Bootstrapping an account makes it ready for the next deploy. It does not make it safe to hold anything that matters. terraform-aws-security-baseline is the downstream stack that closes that gap: audit logging, AWS Config, threat detection, account hardening, and an operator role, applied through the CI role bootstrap created.

The operator role is the piece to study. It’s MFA-gated on the way in, and then fenced by a separate, almost-all-Deny inline policy that confines it to permitted regions, with carve-outs for the global services that have no region. An admin role defined as much by its fence as its grant. Harden the room first; the keys move in afterwards.

No access keys in CI

Fri, 08 May 2026 00:00:00 +0000

A long-lived AWS access key, sitting in a CI system, is just about the single credential I’d most like to be rid of. It’s powerful, it never expires unless someone remembers to rotate it (nobody remembers to rotate it), and it lives in one of the most attractive targets in the whole supply chain. For infrastructure that’s eventually going to hold a release-signing key, it’s exactly the wrong place to start. So the phpboyscout infrastructure has no AWS access key in CI at all. None.

The access key you don’t want

A CI pipeline that runs tofu apply against AWS needs AWS credentials. The traditional way to give it some is an IAM user with an access key pair, pasted into the CI system as a masked variable.

Look at what that key is. It’s long-lived: it works until someone remembers to rotate it, and rotating it is a chore, so mostly nobody does. It’s powerful: it can apply infrastructure, so it can do nearly anything. And it’s sitting in a CI system, which is one of the most attractive targets in your whole supply chain. You’ve taken your highest-value credential and stored a permanent copy of it in a place built for running automated jobs.

For infrastructure that’s going to hold a release-signing key, that’s precisely the wrong starting point. So the phpboyscout infrastructure has no AWS access key in CI at all. Not a well-guarded one. None.

Federation instead of a stored secret

The replacement is OIDC federation, and the shape of it is worth walking through, because it’s genuinely different from “a secret, but better”.

A modern CI platform can mint an OIDC token. GitLab does this with an id_tokens: block: at job time, GitLab issues a short-lived JSON Web Token, signed by GitLab, that asserts a set of facts. This is project X. This is pipeline Y. This is running on ref Z, of this type.

AWS can consume that. The sts:AssumeRoleWithWebIdentity call takes such a token and, if it satisfies an IAM role’s trust policy, returns short-lived AWS credentials for that role. The trust policy is where the control lives: it names GitLab as a trusted token issuer, and it constrains the token’s sub claim so that only the specific project, and the specific refs, you intend can assume the role.

Put it together: the pipeline asks GitLab for a token, hands it to AWS, and gets back credentials that last about an hour and are scoped to one role. Nothing long-lived is stored anywhere. The credential exists only for the job that needs it, and it can’t be stolen from a CI variable store, because it was never in one.

• INFORMATION SHOWN:
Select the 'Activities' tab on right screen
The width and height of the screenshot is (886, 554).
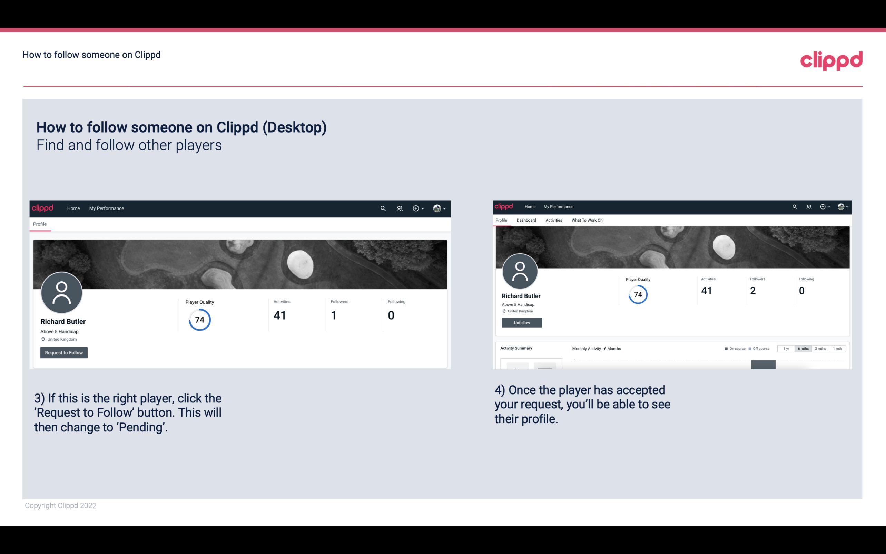click(552, 219)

• WHAT TO DO:
Carry on the passage about replacing CI access keys with OIDC federation, picking up after its final sentence. The material comes from a separate source and is unrelated to the passage on CI credentials.

• WRITTEN RESPONSE:
Two halves of one handshake

That handshake is built by two of the repos in this series, each owning one side.

terraform-aws-bootstrap builds the AWS half, in its automation-iam module: it registers GitLab as an OIDC identity provider in the account, and it creates the automation role with the trust policy that decides which pipelines may assume it.

The CI components build the consuming half: the id_tokens: block that asks GitLab for the JWT, and then simply letting the AWS provider’s own credential chain perform the exchange. The pipeline doesn’t call sts by hand. It presents the token; the SDK does the rest.

The gotcha: don’t set a profile

There’s one quiet way to break this, and a stack can look completely correct while doing it.

The AWS SDK finds credentials by walking a chain of sources in order. The web-identity path, the one that uses the OIDC token, is one link in that chain. It triggers off environment variables the CI sets up automatically.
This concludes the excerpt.